── Records to use ──
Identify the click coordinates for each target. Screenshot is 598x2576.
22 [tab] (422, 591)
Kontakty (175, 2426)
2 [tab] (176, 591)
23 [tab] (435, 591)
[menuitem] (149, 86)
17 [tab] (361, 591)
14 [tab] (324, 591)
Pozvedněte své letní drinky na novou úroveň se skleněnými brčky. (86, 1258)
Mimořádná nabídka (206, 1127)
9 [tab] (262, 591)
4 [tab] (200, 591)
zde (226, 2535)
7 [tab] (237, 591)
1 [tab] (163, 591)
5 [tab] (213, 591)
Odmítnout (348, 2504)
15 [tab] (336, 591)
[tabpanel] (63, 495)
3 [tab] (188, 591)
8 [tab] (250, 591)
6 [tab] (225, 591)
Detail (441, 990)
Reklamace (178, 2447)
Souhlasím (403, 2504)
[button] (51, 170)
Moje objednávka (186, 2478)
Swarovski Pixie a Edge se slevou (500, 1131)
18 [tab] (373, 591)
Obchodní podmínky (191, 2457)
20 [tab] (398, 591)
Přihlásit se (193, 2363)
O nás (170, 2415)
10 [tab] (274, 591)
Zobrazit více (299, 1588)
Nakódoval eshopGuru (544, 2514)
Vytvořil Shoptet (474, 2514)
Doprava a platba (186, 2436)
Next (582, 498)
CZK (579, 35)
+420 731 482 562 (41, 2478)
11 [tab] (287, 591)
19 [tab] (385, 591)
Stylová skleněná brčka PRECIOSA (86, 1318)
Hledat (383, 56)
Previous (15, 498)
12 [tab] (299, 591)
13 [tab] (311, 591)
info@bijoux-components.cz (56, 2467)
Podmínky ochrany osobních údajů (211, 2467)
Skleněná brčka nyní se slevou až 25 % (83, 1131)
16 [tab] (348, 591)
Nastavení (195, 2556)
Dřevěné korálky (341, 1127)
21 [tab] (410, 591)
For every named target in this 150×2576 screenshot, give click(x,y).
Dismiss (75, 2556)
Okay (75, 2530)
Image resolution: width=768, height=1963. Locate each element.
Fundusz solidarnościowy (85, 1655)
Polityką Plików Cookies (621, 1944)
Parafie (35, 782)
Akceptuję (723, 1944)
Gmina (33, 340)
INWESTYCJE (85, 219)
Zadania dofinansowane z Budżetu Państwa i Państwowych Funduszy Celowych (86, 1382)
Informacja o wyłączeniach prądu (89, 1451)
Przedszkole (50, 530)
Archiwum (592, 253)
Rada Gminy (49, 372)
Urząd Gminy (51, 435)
───
Among the lines above, list those that contain the word "target".

Identify the click coordinates for each target. Screenshot is 598x2576.
For every named target in this 150×2576 screenshot, give click(x,y).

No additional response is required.